Work to complete:
Restate, word for word, the lines from the opening line of the data through the line containing "Screen dimensions: 942x415", both included, and nothing else.

-------- Data --------

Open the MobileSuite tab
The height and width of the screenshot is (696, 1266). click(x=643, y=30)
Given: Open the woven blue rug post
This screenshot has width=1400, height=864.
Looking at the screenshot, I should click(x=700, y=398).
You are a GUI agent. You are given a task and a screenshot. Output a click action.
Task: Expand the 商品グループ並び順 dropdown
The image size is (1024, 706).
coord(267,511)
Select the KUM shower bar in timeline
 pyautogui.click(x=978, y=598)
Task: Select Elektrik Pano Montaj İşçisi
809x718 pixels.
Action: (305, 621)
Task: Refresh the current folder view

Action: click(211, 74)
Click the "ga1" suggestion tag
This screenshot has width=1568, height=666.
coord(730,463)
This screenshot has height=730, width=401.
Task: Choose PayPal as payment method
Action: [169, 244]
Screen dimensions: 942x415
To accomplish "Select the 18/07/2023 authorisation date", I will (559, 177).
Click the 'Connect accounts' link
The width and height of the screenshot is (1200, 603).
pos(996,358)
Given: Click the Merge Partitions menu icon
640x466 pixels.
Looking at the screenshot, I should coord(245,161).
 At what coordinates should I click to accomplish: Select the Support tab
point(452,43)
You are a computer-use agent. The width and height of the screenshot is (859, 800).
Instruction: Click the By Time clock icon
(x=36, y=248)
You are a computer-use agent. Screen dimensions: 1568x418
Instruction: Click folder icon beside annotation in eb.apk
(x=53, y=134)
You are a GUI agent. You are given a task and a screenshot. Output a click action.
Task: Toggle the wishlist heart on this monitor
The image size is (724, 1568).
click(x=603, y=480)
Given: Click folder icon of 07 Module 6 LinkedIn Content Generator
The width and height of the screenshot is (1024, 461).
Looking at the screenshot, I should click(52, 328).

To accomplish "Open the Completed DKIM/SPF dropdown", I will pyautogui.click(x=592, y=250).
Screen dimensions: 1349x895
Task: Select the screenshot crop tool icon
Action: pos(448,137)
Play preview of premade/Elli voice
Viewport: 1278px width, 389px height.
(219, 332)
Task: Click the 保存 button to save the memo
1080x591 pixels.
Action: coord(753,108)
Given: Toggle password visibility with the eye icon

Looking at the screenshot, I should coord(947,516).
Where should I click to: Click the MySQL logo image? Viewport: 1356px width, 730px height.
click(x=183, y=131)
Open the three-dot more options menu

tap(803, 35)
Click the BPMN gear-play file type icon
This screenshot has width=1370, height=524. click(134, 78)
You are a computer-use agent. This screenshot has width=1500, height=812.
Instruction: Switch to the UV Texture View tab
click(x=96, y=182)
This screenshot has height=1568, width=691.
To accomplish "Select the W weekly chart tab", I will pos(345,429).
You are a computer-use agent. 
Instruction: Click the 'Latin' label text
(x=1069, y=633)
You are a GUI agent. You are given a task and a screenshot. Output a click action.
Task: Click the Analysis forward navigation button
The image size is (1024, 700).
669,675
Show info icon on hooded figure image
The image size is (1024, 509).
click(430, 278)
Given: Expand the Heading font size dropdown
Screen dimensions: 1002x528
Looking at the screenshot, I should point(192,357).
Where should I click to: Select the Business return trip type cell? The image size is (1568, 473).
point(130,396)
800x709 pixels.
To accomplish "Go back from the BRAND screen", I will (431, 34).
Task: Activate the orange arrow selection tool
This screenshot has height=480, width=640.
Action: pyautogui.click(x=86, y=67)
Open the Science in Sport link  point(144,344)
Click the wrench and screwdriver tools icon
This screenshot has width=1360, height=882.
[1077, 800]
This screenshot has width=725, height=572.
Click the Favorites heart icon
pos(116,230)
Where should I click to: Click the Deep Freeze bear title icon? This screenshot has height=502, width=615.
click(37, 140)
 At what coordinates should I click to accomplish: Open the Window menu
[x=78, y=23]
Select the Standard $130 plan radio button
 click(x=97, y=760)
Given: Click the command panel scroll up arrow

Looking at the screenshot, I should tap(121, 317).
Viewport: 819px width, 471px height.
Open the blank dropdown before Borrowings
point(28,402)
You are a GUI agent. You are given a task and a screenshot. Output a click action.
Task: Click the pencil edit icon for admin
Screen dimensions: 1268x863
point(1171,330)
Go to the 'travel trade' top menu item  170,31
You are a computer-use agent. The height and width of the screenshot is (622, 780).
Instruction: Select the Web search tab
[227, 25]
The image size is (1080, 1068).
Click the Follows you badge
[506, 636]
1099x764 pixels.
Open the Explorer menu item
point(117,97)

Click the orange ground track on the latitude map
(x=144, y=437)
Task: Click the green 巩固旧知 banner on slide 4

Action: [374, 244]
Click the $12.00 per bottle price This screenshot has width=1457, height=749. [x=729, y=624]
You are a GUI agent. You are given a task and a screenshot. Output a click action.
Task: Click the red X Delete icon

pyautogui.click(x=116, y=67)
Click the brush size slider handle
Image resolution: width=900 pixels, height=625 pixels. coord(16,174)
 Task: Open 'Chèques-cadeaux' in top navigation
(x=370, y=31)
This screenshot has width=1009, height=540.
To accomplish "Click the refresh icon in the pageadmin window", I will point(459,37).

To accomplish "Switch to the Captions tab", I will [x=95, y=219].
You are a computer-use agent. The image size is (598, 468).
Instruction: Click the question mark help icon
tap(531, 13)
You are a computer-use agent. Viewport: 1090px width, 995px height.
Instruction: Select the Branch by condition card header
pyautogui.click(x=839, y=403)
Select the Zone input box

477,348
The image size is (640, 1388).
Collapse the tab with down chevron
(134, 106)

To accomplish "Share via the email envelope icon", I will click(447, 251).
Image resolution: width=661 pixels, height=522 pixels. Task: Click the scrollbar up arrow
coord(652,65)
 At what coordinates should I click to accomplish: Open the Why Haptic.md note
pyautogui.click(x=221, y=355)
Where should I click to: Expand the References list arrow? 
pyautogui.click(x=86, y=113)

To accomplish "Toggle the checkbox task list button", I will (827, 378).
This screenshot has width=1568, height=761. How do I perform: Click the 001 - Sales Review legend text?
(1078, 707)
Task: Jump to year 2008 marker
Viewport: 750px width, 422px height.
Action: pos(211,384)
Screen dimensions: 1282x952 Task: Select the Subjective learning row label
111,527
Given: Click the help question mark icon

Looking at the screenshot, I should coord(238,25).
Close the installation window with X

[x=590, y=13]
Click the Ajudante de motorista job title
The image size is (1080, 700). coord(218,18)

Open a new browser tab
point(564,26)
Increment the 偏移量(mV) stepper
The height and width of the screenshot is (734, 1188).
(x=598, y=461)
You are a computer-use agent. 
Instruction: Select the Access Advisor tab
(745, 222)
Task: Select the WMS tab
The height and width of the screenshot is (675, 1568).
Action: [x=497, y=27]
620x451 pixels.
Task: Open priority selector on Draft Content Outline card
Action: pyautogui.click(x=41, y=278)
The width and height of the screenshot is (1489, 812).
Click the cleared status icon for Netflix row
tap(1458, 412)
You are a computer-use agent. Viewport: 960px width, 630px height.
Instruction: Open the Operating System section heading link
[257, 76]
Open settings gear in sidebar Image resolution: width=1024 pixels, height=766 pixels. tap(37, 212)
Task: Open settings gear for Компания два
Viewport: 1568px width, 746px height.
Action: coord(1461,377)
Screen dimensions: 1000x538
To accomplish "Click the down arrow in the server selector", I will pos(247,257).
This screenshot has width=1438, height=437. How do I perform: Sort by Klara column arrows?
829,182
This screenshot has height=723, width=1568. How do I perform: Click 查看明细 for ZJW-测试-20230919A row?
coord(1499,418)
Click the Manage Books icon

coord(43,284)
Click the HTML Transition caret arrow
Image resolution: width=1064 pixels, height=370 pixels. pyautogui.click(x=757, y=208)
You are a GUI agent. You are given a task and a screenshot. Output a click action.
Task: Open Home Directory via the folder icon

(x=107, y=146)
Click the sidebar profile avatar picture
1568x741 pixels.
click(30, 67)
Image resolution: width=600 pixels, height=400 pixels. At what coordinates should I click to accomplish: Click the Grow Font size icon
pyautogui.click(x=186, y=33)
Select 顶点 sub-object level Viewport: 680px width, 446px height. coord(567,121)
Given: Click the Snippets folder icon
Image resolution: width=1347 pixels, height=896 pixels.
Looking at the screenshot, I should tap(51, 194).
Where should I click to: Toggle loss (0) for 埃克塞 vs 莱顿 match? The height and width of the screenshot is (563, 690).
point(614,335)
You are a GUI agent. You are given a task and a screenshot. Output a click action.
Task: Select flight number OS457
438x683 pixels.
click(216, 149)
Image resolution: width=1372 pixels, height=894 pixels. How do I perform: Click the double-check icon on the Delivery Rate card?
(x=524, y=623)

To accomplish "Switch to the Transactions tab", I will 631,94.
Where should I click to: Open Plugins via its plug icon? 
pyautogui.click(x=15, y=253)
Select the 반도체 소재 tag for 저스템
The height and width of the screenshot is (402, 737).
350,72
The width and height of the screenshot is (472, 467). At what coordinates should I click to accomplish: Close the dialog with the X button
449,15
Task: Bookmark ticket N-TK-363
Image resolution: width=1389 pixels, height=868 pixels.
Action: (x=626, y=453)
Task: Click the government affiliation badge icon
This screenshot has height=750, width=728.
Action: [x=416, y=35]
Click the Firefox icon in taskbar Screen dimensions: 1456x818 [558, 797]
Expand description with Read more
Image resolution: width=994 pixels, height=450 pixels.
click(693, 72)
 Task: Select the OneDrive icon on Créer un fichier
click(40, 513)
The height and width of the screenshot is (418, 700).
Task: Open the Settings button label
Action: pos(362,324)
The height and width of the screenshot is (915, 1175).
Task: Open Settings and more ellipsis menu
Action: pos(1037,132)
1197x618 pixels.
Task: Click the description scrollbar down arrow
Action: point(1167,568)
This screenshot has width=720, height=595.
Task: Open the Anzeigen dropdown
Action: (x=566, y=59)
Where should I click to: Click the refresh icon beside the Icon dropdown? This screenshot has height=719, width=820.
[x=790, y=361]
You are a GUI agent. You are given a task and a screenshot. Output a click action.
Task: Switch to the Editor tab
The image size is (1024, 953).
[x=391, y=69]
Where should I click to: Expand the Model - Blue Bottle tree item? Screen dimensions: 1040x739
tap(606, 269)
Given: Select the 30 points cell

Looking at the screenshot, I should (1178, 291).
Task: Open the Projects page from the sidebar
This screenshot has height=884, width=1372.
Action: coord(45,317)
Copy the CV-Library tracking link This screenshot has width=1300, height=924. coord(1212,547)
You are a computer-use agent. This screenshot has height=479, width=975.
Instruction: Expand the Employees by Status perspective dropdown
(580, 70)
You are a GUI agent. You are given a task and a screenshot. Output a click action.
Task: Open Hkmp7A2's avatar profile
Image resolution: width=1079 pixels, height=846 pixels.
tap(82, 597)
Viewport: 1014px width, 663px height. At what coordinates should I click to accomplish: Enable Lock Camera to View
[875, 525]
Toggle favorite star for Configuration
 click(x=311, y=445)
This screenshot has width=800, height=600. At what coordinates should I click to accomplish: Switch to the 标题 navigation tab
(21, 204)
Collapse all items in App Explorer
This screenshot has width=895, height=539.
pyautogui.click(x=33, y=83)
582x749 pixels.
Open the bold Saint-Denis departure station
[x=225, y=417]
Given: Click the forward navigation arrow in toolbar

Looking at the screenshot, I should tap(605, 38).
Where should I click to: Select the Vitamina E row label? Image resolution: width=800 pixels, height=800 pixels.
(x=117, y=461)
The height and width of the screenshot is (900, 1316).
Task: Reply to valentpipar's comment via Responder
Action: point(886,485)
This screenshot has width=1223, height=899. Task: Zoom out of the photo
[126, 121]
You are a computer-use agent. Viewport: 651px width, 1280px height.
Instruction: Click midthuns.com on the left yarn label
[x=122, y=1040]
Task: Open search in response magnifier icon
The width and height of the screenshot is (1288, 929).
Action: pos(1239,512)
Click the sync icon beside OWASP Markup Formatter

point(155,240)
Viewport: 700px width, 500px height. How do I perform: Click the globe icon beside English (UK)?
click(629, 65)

--------

Answer box:
Open the MobileSuite tab
The height and width of the screenshot is (696, 1266). click(x=643, y=30)
Given: Open the woven blue rug post
This screenshot has width=1400, height=864.
Looking at the screenshot, I should click(x=700, y=398).
You are a GUI agent. You are given a task and a screenshot. Output a click action.
Task: Expand the 商品グループ並び順 dropdown
The image size is (1024, 706).
coord(267,511)
Select the KUM shower bar in timeline
 pyautogui.click(x=978, y=598)
Task: Select Elektrik Pano Montaj İşçisi
809x718 pixels.
Action: (305, 621)
Task: Refresh the current folder view

Action: click(211, 74)
Click the "ga1" suggestion tag
This screenshot has width=1568, height=666.
coord(730,463)
This screenshot has height=730, width=401.
Task: Choose PayPal as payment method
Action: [169, 244]
Screen dimensions: 942x415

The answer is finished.